#### [What is required]
Return exactly the span that opens with the line containing "Task: Click the Notion" and closes with the final line of the records, both included.
Available records section start
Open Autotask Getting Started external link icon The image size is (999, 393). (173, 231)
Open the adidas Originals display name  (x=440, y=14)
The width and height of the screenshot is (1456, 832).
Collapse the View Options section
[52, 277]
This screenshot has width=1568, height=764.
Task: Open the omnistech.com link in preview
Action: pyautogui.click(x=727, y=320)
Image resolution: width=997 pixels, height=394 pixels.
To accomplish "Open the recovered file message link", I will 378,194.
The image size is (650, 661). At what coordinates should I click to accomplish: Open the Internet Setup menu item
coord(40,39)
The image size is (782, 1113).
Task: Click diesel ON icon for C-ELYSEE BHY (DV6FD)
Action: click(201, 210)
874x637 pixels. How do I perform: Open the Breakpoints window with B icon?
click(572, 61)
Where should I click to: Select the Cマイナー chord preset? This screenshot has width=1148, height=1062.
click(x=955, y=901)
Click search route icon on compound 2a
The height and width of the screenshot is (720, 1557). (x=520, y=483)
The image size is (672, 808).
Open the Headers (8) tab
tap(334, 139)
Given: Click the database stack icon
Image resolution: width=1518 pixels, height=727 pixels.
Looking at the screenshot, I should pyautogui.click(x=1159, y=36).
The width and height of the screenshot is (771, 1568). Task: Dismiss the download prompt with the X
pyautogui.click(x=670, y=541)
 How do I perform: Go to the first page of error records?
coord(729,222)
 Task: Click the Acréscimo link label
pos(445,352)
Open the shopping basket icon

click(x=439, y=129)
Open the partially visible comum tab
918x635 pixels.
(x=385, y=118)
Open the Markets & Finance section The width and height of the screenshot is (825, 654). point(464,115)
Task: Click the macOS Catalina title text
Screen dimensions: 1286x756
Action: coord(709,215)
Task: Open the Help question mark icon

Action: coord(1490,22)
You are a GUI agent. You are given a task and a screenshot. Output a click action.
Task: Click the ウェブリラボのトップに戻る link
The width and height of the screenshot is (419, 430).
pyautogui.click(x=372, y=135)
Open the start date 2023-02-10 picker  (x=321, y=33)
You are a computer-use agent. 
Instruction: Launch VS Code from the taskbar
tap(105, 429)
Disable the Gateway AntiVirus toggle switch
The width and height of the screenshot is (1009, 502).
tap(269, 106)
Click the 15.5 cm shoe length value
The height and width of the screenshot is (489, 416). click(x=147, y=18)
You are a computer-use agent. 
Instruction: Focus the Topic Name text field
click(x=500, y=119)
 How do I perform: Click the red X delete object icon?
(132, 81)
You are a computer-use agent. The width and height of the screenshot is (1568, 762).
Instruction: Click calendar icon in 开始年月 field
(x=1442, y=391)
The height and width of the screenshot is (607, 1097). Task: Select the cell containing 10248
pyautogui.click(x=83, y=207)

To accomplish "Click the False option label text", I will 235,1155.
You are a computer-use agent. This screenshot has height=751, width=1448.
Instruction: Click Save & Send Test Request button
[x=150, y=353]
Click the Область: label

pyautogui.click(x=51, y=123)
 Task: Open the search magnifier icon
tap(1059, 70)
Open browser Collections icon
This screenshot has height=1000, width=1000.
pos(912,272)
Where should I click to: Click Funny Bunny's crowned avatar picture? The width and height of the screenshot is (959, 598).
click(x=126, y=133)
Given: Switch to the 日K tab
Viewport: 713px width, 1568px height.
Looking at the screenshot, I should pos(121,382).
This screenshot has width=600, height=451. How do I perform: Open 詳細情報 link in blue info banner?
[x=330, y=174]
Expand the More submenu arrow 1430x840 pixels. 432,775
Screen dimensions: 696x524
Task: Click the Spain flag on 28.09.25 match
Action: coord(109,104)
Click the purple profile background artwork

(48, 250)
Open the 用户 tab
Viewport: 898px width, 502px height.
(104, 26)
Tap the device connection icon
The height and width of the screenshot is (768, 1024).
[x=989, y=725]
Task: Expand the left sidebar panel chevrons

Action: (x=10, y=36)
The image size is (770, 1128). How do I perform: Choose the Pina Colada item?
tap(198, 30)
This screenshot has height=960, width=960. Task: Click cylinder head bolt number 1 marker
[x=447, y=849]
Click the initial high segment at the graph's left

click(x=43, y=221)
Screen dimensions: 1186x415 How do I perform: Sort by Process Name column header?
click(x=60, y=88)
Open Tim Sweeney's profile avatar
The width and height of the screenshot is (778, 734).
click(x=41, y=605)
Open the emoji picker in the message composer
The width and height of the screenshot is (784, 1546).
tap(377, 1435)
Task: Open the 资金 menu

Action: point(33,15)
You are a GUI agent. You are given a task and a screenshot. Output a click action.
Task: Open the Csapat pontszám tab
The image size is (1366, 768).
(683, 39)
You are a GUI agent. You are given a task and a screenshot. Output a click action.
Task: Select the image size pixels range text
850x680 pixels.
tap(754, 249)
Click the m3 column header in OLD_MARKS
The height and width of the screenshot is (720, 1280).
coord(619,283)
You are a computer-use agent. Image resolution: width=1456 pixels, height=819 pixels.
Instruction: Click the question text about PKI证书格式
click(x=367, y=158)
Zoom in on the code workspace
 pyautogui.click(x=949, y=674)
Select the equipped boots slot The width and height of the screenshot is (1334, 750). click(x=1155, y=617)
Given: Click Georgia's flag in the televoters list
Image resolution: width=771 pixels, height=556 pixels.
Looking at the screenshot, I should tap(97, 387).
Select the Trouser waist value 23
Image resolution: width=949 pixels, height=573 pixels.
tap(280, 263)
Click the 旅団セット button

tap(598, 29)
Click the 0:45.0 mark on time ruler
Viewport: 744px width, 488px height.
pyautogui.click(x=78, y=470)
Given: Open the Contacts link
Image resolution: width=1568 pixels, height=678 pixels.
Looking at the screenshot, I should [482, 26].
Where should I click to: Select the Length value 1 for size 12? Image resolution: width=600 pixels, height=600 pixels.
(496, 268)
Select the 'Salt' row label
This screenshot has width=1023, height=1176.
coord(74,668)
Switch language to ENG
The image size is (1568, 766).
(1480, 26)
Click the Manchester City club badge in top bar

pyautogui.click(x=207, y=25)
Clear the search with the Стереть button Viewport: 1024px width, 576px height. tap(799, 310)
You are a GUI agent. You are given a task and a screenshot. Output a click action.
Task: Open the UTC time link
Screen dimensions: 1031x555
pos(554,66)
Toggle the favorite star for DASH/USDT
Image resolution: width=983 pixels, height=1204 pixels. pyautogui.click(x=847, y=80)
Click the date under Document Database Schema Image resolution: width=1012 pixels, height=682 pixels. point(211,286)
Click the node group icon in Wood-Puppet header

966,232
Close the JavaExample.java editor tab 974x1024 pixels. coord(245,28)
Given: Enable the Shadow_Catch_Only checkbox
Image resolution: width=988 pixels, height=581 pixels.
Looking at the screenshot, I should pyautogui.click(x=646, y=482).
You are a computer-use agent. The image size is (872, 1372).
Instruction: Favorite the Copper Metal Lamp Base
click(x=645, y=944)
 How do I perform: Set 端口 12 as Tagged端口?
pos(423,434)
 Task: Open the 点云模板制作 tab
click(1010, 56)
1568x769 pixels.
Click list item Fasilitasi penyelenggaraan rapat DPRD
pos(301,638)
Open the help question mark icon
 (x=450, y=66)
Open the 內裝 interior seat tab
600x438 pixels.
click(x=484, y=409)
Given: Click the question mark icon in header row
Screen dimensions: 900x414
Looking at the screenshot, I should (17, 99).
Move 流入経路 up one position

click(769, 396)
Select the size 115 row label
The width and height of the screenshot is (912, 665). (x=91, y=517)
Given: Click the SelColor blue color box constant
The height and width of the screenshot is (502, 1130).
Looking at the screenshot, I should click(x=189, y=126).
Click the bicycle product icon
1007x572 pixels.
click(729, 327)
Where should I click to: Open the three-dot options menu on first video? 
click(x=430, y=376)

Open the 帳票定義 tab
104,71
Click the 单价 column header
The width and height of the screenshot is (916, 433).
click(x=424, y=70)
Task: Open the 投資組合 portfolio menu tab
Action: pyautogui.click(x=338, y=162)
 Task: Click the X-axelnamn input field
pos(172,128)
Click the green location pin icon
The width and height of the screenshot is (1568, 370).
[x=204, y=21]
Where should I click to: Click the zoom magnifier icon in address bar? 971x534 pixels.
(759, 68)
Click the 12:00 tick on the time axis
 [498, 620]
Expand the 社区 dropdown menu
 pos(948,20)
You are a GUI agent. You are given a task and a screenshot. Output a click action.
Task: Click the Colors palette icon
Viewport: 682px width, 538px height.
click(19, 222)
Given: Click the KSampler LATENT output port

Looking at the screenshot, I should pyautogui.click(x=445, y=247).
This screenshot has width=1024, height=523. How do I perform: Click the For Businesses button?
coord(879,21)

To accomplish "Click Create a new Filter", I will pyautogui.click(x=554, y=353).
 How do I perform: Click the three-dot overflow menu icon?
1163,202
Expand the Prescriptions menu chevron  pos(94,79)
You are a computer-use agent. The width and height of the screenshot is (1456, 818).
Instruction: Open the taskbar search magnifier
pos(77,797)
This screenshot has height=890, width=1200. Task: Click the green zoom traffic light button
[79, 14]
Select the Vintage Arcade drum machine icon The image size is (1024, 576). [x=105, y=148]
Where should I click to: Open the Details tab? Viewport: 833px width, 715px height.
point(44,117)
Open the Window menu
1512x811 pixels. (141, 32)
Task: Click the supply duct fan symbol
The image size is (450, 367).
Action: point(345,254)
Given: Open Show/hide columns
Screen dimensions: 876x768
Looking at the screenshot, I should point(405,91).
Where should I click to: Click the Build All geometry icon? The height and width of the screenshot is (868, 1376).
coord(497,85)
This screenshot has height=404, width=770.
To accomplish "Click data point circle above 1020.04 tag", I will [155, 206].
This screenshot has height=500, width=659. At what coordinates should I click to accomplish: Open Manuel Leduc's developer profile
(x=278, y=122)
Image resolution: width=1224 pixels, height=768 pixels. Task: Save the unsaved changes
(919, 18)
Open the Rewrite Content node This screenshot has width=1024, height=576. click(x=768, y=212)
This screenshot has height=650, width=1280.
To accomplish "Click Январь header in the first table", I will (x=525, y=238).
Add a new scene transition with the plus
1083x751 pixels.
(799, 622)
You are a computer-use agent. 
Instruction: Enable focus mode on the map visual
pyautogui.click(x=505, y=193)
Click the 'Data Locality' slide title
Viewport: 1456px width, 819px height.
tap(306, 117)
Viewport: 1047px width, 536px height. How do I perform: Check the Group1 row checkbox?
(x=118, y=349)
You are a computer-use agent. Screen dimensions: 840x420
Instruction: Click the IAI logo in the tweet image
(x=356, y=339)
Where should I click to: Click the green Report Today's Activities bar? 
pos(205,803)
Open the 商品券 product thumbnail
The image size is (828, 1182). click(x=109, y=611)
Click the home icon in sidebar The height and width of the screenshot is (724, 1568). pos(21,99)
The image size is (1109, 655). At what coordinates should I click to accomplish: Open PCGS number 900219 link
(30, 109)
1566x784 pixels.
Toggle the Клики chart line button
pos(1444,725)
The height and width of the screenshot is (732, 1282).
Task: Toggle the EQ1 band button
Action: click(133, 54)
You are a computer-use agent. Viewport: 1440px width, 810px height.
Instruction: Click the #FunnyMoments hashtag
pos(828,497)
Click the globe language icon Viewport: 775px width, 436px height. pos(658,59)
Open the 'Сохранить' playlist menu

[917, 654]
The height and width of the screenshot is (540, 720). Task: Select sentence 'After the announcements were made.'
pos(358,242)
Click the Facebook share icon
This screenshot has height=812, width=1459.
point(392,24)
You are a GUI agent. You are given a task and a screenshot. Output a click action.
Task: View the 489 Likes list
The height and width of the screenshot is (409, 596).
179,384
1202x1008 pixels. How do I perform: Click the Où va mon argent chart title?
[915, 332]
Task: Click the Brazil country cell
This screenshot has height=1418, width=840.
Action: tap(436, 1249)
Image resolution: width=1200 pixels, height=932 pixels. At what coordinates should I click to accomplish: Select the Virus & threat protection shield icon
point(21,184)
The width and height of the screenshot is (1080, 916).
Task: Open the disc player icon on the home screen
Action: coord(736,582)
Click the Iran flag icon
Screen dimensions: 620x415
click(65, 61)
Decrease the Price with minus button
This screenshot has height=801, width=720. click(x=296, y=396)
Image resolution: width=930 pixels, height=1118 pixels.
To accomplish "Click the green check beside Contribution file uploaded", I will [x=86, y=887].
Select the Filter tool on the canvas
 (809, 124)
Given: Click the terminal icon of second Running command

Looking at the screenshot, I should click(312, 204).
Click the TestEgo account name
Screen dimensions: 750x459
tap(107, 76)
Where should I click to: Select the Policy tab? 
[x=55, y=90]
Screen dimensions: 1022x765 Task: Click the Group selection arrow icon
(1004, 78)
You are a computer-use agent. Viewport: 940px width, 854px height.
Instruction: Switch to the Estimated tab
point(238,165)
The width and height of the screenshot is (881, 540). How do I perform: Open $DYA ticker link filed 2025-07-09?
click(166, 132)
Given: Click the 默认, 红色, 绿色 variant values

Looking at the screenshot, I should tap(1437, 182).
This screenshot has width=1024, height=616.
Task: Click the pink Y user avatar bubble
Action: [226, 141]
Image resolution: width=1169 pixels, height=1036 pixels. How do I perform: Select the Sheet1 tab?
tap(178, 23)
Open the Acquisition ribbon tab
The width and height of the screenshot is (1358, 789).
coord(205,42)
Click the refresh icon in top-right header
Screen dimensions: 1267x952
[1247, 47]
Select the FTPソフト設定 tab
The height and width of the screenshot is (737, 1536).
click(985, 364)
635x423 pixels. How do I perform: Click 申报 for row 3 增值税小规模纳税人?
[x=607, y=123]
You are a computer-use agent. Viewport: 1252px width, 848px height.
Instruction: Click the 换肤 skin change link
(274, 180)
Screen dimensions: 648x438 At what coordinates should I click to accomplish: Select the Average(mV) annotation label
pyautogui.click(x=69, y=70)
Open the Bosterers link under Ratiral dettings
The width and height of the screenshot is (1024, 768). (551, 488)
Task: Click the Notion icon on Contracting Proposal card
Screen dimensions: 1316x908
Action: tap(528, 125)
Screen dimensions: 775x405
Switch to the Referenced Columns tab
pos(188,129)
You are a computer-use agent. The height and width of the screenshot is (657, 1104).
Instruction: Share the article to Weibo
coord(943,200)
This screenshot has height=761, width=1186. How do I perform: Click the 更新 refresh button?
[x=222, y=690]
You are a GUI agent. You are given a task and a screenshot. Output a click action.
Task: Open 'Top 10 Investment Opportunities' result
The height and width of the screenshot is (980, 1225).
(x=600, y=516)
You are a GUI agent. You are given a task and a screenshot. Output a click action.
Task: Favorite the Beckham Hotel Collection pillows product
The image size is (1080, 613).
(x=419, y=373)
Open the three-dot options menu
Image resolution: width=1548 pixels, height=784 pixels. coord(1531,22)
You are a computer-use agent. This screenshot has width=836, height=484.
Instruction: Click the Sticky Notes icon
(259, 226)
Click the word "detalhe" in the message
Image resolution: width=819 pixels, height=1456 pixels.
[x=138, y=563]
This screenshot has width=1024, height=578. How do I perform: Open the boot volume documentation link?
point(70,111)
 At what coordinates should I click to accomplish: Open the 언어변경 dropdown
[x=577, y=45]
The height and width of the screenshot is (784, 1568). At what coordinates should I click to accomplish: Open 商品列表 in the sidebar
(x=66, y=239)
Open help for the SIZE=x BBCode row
Available records section end
#### [Task solution]
Task: Click the Notion icon on Contracting Proposal card
Screen dimensions: 1316x908
Action: tap(528, 125)
Screen dimensions: 775x405
Switch to the Referenced Columns tab
pos(188,129)
You are a computer-use agent. The height and width of the screenshot is (657, 1104).
Instruction: Share the article to Weibo
coord(943,200)
This screenshot has height=761, width=1186. How do I perform: Click the 更新 refresh button?
[x=222, y=690]
You are a GUI agent. You are given a task and a screenshot. Output a click action.
Task: Open 'Top 10 Investment Opportunities' result
The height and width of the screenshot is (980, 1225).
(x=600, y=516)
You are a GUI agent. You are given a task and a screenshot. Output a click action.
Task: Favorite the Beckham Hotel Collection pillows product
The image size is (1080, 613).
(x=419, y=373)
Open the three-dot options menu
Image resolution: width=1548 pixels, height=784 pixels. coord(1531,22)
You are a computer-use agent. This screenshot has width=836, height=484.
Instruction: Click the Sticky Notes icon
(259, 226)
Click the word "detalhe" in the message
Image resolution: width=819 pixels, height=1456 pixels.
[x=138, y=563]
This screenshot has width=1024, height=578. How do I perform: Open the boot volume documentation link?
point(70,111)
 At what coordinates should I click to accomplish: Open the 언어변경 dropdown
[x=577, y=45]
The height and width of the screenshot is (784, 1568). At what coordinates should I click to accomplish: Open 商品列表 in the sidebar
(x=66, y=239)
Open help for the SIZE=x BBCode row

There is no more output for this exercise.